Evaluation of polymer choice on immunogenicity of chitosan coated PLGA NPs with surface-adsorbed pneumococcal protein antigen PspA4Pro.
Kaneko K., Miyaji EN., Gonçalves VM., Ferreira DM., Solórzano C., MacLoughlin R., Saleem I.
Polymeric nanoparticles (NPs) are recognized as potential delivery vehicles for vaccines. PLGA is a biocompatible polymer synonymous with polymeric NPs, which can be coated with other polymers such as chitosan that has intrinsic adjuvant properties as well as mucoadhesive properties. Numerous modifications and variations exist for PLGA and chitosan, which can influence the NP characteristics and the resulting immunogenicity. The current study investigated variations for making chitosan coated PLGA NPs incorporating recombinant pneumococcal surface protein A from family 2, clade 4 (PspA4Pro) antigen as a vaccine targeting the vast majority of pneumococcal strains and determine the effect of the polymers on particle size, surface charge, and surface marker upregulation on a dendritic cell (DC) line in vitro. PLGA variations tested with the ester-terminal group had the greatest detriment for prospective vaccine use, due to the lowest PspA4Pro adsorption and induction of CD40 and CD86 cell surface markers on DCs.
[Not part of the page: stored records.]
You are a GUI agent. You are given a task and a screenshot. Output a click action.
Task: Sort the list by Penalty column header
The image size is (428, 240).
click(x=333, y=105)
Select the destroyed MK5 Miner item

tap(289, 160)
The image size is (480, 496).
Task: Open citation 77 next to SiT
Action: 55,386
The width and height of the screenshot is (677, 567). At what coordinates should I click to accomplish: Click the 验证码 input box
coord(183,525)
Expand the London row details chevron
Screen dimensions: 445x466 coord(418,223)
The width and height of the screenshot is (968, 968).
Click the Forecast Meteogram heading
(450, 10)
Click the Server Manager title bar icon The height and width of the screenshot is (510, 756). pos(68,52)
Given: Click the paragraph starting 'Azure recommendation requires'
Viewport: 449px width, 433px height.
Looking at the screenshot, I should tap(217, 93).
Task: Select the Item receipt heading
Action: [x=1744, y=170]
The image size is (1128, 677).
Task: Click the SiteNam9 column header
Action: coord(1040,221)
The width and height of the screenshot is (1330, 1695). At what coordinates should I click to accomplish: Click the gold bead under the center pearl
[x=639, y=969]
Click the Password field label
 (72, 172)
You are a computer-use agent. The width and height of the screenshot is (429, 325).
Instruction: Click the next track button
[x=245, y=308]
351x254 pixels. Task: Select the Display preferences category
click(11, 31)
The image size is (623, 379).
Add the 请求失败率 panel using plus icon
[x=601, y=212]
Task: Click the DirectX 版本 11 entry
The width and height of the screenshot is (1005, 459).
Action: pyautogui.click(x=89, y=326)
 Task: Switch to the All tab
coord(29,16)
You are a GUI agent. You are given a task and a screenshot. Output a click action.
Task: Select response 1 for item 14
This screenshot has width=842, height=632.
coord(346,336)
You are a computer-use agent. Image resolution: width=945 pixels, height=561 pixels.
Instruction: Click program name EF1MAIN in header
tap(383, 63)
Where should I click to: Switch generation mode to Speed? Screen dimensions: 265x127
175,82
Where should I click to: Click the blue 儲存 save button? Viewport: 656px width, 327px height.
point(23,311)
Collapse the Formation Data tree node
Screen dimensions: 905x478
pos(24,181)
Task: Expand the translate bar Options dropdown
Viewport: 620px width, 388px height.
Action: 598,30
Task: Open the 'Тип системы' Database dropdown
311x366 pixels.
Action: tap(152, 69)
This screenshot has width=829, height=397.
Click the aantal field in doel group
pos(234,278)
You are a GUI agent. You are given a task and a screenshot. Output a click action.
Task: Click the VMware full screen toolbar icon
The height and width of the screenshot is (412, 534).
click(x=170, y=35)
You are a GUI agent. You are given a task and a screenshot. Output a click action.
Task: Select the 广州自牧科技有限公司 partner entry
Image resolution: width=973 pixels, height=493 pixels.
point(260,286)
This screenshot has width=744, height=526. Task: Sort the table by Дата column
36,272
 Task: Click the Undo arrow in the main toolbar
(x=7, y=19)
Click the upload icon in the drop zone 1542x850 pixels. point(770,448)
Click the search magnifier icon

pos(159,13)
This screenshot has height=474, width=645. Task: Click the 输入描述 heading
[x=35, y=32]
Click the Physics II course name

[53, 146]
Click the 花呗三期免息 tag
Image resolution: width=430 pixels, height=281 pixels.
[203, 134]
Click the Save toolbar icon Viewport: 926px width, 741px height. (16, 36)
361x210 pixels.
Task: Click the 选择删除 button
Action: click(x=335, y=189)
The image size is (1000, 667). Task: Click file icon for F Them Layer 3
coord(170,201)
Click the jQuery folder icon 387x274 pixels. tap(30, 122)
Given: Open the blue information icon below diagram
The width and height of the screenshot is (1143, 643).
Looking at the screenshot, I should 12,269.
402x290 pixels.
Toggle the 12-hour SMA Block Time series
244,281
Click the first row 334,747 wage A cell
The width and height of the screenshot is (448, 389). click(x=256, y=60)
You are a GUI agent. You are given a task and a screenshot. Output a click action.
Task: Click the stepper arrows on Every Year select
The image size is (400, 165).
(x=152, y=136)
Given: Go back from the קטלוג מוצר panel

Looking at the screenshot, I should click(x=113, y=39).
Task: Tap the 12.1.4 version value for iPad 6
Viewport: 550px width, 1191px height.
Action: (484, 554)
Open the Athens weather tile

The negatively charged chitosans exhibited the lowest surface marker expressions, similar to the uncoated NP, supporting the commonly accepted notion that positive surface charge augments immunogenic effects of the NPs. However, the study indicated that NPs made from PLGA with an acid terminated group, and chitosan HCl salt, exhibit particle characteristics, antigen adsorption efficiency and immunogenicity, which could be most suitable as a vaccine formulation.